Look for the word "Detroit" in the entries below, then copy every line that has it.

**Materials provided**
━━━━━━━━━━━━━━━━━━━━━━━━━━━━━━

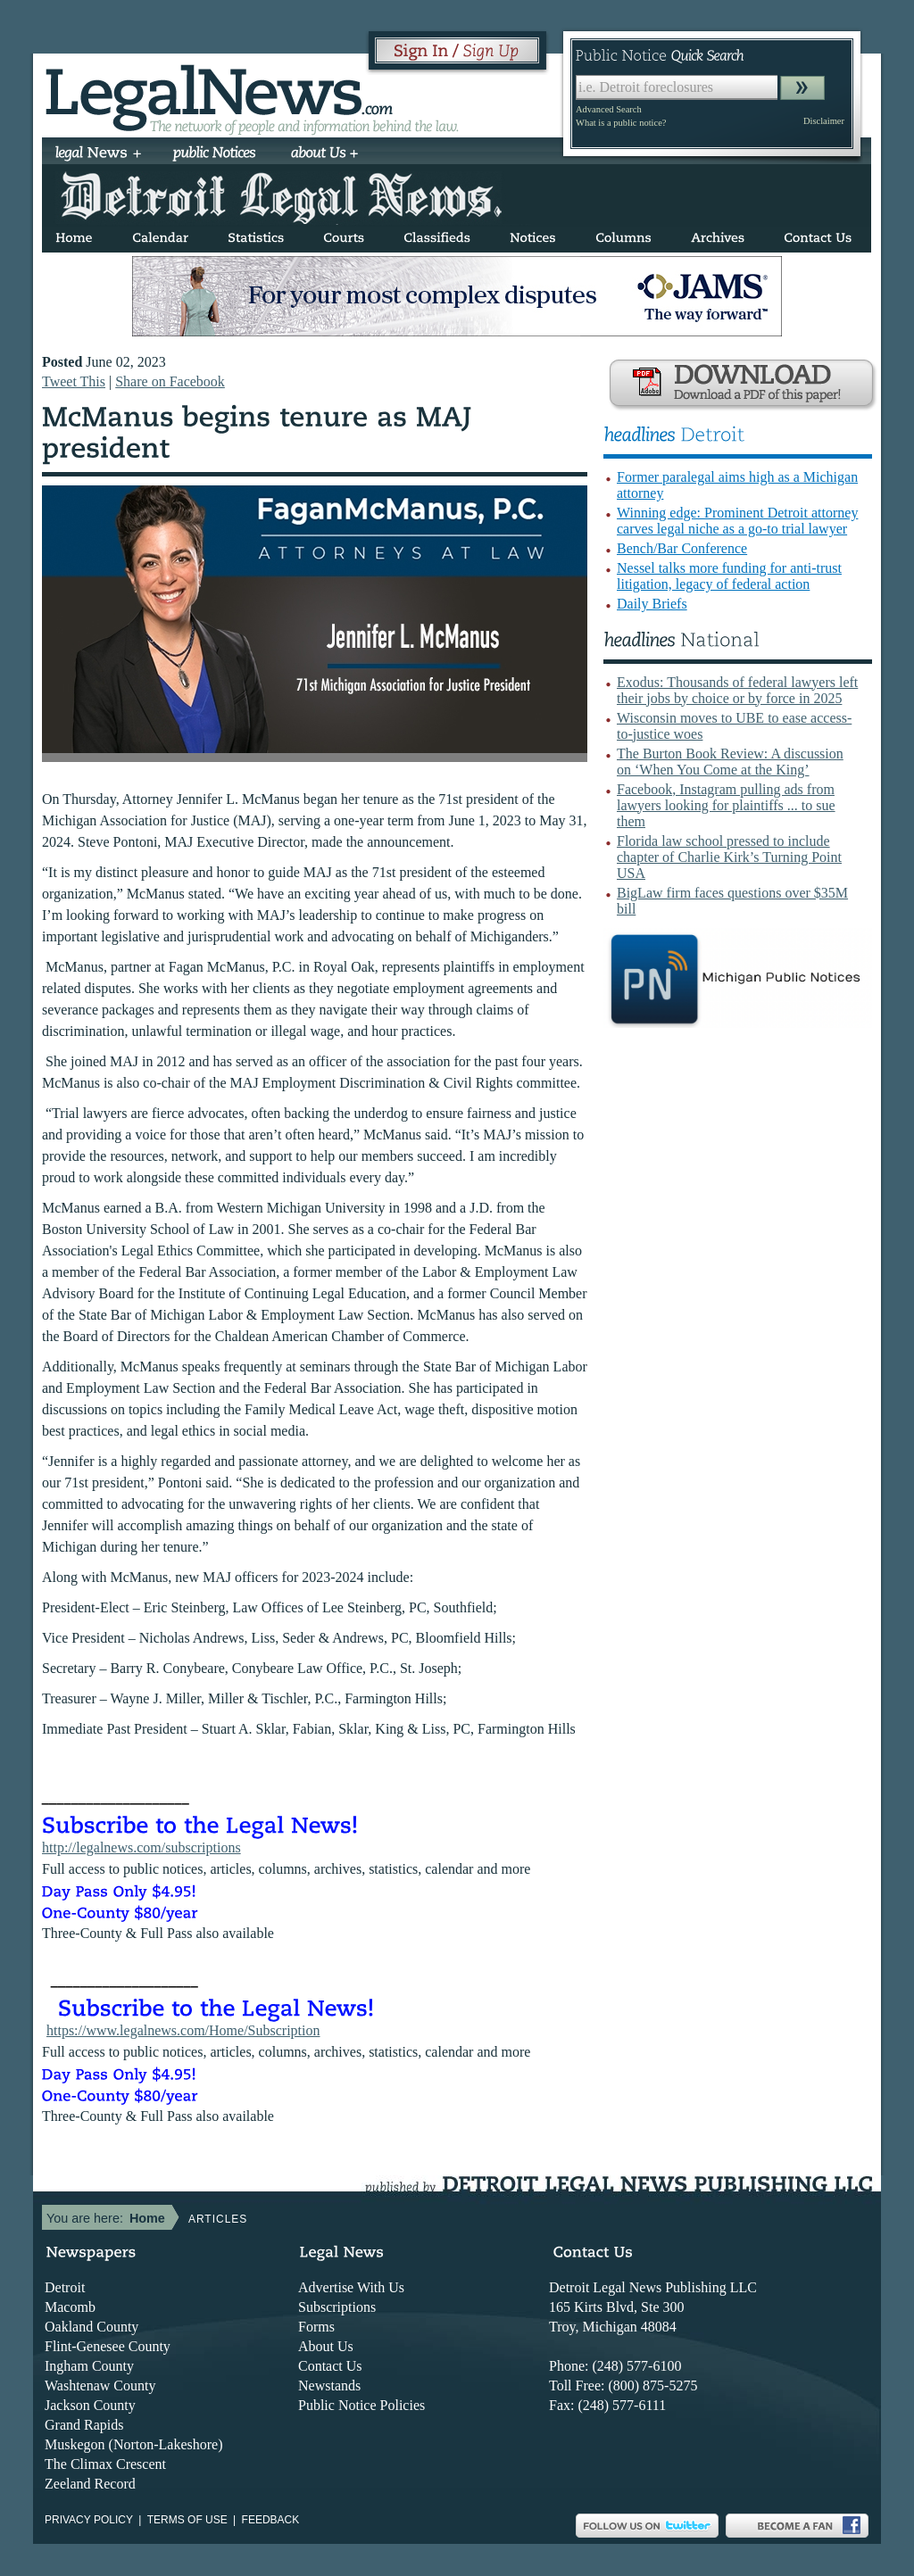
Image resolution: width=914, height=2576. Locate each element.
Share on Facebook (170, 381)
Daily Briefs (652, 603)
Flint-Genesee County (107, 2346)
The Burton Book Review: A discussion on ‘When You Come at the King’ (730, 761)
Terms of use (187, 2520)
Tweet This (73, 381)
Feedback (271, 2520)
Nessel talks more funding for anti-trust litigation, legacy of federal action (729, 576)
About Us (325, 2346)
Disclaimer (823, 121)
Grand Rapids (84, 2424)
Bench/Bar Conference (682, 548)
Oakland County (91, 2326)
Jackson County (90, 2405)
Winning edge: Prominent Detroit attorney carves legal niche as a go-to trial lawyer (737, 520)
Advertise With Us (351, 2287)
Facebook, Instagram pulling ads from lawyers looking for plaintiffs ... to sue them (726, 805)
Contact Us (330, 2365)
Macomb (70, 2307)
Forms (316, 2326)
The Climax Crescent (105, 2464)
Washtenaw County (100, 2385)
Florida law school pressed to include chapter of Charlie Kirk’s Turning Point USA (729, 857)
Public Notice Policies (361, 2405)
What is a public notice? (621, 123)
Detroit (65, 2287)
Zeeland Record (90, 2483)
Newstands (329, 2385)
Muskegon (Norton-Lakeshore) (134, 2444)
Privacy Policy (89, 2520)
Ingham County (89, 2365)
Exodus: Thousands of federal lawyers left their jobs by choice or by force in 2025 (737, 690)
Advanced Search (609, 109)
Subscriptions (337, 2307)
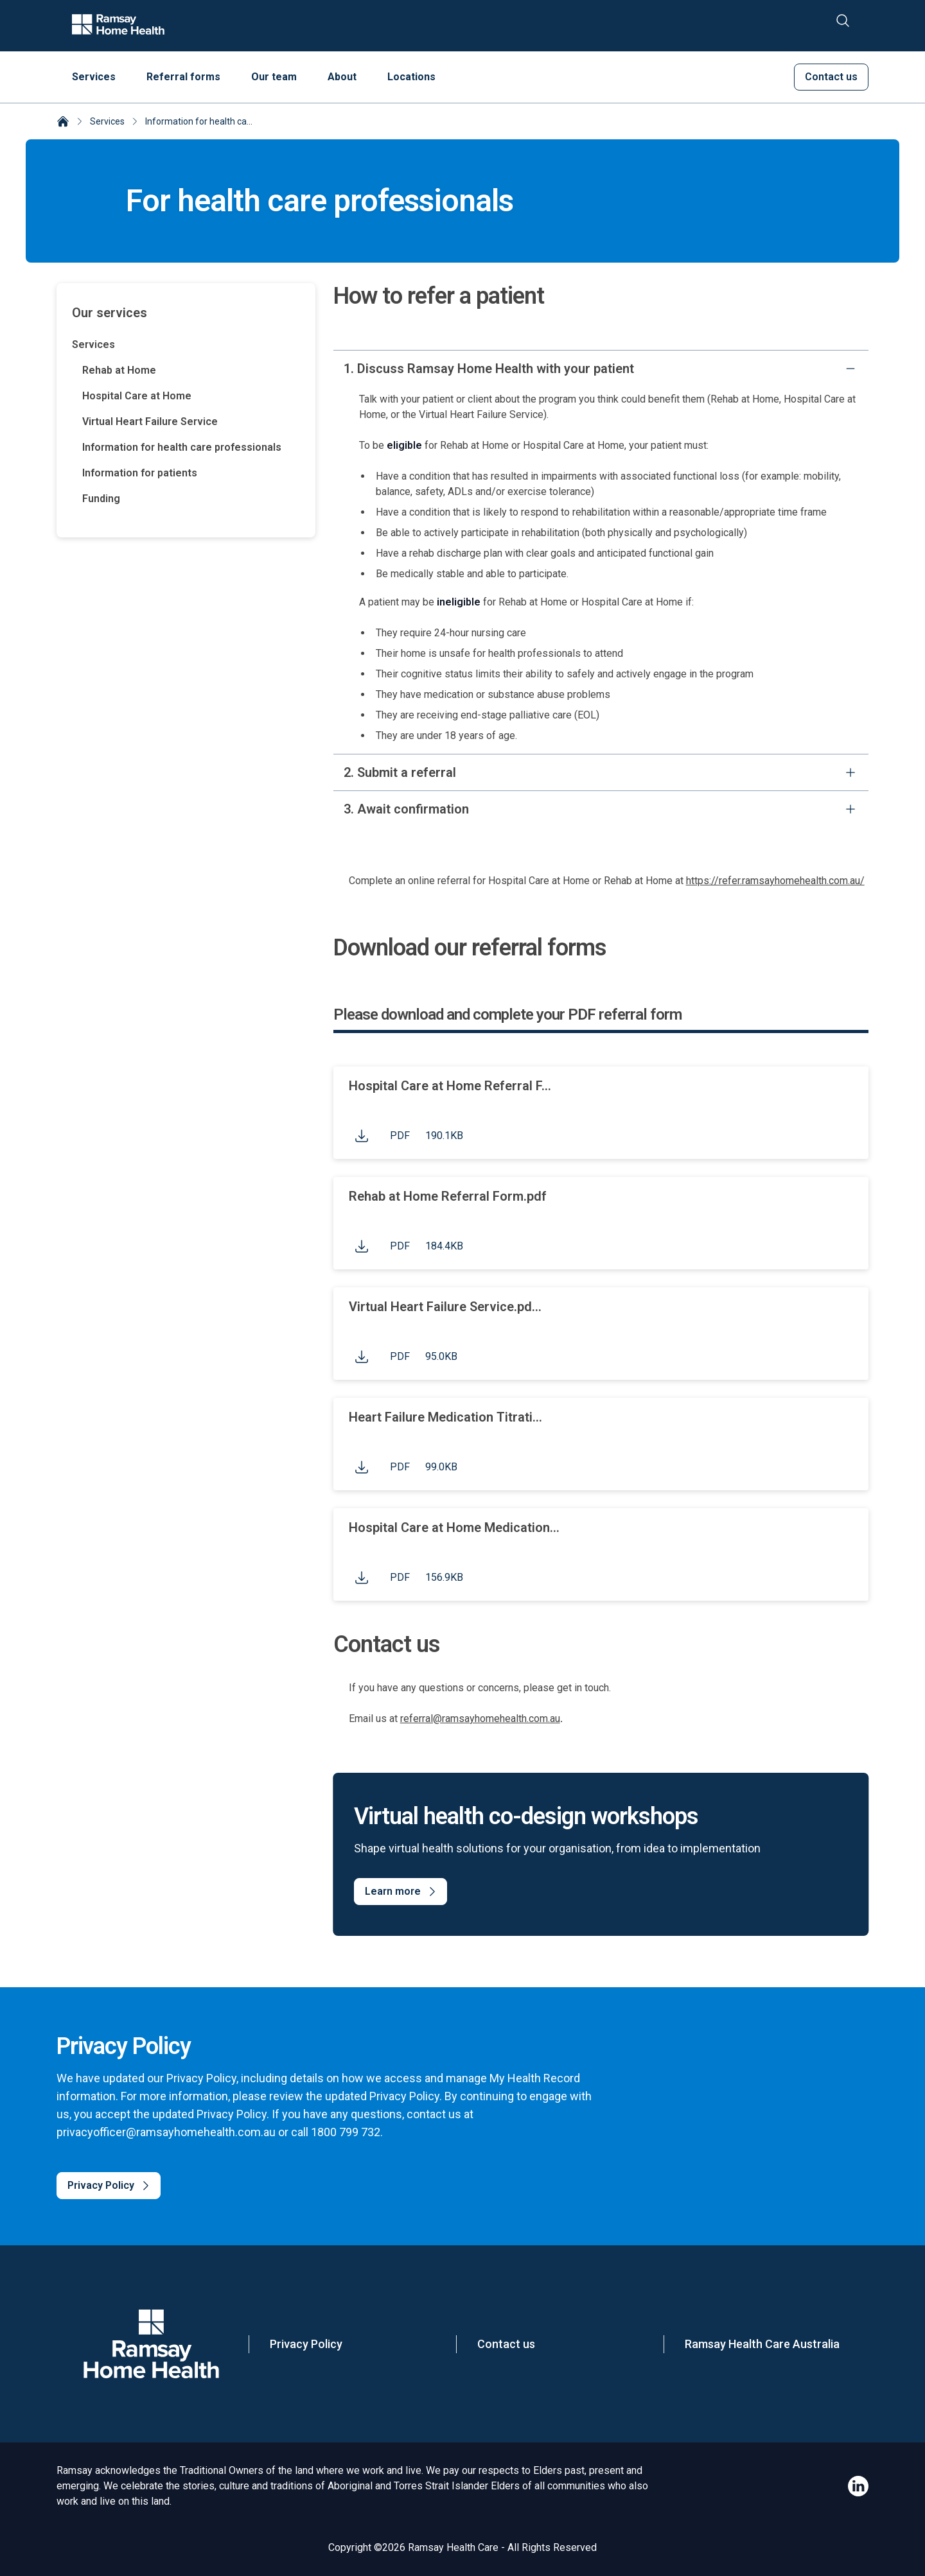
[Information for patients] (191, 473)
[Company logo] (118, 25)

━━━━━━━━━━━━━━━━━━━━━━━━━━━━━━

**Answer box**
Winning edge: Prominent Detroit attorney carves legal niche as a go-to trial lawyer (737, 520)
Detroit (65, 2287)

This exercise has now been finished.